▸ Questions to answer
1/ Answer these questions about the news report on the "pink slime" defamation lawsuit, one answer per line, marked (a), (b) and (c):
(a) Which circuit judge said she would issue a written ruling later?
(b) How much in damages is BPI seeking?
(c) In what month and year did Beef Products Inc. file its suit against ABC?
2/ Continue the news report on the "pink slime" defamation lawsuit, picking up after its final sentence.

▸ Passage for review
========

ELK POINT, South Dakota (AP) — A lawyer for ABC on Tuesday asked a circuit judge to throw out a defamation lawsuit related to its coverage of a meat product called lean, finely textured beef, which critics have dubbed "pink slime."
Circuit Judge Cheryle Gering said she'll issue a written ruling at later date but she did not give a time frame.
Beef Products Inc. sued American Broadcasting Companies Inc. and ABC News Inc. in September 2012 following the network's reports about the product that critics have dubbed "pink slime." The Dakota Dunes-based meat processor claims the network damaged the company by misleading consumers into believing the product is unhealthy and unsafe. BPI is seeking $1.2 billion in damages.
Kevin Baine, an attorney representing ABC, said the network in each of its broadcasts stated that the U.S. Food and Drug Administration deemed the product safe to eat.
"ABC never hinted that this is unsafe," Baine said. "ABC never quoted critics saying it is unsafe."

========

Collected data
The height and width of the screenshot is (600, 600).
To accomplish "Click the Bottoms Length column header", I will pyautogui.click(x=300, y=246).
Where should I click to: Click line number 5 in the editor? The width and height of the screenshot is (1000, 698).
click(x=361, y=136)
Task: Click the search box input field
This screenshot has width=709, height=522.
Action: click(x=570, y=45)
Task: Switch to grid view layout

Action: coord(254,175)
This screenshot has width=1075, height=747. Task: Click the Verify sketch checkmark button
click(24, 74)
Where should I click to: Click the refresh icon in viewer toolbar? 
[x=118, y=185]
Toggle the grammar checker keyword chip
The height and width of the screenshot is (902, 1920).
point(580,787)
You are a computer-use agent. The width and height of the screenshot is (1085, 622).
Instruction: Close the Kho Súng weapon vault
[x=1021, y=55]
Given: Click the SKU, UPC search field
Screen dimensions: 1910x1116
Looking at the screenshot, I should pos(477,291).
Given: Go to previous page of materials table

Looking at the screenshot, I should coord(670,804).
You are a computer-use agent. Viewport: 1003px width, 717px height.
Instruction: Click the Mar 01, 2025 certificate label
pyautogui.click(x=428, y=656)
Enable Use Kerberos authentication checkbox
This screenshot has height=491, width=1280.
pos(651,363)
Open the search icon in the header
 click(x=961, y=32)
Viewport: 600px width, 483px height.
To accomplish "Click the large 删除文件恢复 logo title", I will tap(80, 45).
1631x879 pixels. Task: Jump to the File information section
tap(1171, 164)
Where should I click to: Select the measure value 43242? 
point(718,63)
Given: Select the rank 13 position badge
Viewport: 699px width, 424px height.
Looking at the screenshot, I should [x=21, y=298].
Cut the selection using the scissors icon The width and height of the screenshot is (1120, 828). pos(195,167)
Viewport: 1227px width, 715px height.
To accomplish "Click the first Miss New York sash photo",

========

▸ Answers by item
1/
(a) Circuit Judge Cheryle Gering
(b) $1.2 billion
(c) September 2012

2/
But Eric Connolly, an attorney for BPI, said those statements in a series of news reports were coupled with negative context calling the product filler or "not meat" and implying that the FDA was not a credible source because the agency overruled scientists in approving the food product's use.
Connolly said BPI was the only producer mentioned in ABC's reports, and the network intended to damage BPI's reputation and destroy its relationship with its customers. He said ABC used the derogatory phrase "pink slime" 132 times.
"This was not an off-the-cuff remark or a one-time incident," Connolly said.
Lean, finely textured beef is made using a process in which trimmings left after a cow is butchered are heated, lean meat is separated from fat and ammonia gas is applied to kill bacteria. The product has been widely used in ground hamburger. BPI officials have long insisted that the product is safe and healthy, and they blamed the closure of plants in Iowa, Texas and Kansas and roughly 700 layoffs.
Baine said although the company might not like the connotation of the rhetorical and hyperbolic phrase, "pink slime" is not incorrect and the company doesn't get to choose ABC's words. Lean, finely textured beef is both pink and — like all ground beef — has a slimy texture, he said.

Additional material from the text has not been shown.